> Instructions to follow
Determine the count of lines in the data below that include the word "number", and give nothing besides it.
►
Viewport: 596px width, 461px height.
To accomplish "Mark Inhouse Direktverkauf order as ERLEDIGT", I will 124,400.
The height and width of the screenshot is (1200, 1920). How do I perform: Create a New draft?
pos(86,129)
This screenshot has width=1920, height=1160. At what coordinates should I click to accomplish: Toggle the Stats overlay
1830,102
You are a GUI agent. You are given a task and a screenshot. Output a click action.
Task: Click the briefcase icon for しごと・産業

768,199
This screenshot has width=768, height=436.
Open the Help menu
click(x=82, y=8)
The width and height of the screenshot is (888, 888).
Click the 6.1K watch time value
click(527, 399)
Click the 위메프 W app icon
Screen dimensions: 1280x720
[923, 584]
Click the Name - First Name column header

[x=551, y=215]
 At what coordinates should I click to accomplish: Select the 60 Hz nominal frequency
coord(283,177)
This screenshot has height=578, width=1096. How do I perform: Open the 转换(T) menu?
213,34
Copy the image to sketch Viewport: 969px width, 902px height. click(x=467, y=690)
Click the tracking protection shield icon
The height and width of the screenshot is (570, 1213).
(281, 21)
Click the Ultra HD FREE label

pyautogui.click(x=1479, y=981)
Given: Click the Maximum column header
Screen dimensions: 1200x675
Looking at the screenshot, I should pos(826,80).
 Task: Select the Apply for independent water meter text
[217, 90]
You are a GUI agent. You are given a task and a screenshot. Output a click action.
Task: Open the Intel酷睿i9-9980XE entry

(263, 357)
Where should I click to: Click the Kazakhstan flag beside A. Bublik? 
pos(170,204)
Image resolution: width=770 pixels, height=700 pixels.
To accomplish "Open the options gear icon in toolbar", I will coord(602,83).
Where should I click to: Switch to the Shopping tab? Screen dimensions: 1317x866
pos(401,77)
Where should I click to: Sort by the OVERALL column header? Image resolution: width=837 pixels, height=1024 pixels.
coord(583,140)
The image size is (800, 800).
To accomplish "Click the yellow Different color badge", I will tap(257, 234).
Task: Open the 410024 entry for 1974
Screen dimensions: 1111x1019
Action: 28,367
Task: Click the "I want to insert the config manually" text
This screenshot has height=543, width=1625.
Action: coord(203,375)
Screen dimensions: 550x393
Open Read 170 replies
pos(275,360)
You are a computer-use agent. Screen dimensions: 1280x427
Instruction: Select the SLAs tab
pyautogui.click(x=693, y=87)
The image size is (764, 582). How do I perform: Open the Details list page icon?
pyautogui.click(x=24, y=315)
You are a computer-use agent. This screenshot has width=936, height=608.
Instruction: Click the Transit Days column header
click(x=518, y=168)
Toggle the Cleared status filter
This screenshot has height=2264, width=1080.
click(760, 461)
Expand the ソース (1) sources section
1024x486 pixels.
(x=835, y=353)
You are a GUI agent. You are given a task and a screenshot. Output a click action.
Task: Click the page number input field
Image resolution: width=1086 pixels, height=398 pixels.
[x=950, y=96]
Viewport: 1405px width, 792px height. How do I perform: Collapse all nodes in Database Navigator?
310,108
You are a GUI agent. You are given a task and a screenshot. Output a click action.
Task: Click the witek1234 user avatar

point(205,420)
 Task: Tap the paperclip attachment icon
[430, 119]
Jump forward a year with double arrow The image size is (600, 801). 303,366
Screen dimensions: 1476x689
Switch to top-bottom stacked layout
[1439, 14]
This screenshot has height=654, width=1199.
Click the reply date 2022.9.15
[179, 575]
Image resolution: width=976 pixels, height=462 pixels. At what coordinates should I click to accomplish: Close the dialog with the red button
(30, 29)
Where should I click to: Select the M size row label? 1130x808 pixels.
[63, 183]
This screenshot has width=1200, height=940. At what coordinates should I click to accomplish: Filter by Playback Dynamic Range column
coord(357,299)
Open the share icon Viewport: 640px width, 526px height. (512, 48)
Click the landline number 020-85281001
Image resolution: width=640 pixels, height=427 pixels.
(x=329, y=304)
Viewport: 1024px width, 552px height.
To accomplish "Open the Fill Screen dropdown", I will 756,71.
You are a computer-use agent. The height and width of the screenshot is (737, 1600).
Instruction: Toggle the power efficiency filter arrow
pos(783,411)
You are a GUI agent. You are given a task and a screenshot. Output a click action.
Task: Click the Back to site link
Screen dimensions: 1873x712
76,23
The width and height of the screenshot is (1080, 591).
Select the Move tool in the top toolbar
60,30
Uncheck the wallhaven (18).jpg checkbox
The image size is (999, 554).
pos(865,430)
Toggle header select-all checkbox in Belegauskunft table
◄
> Exercise solution
2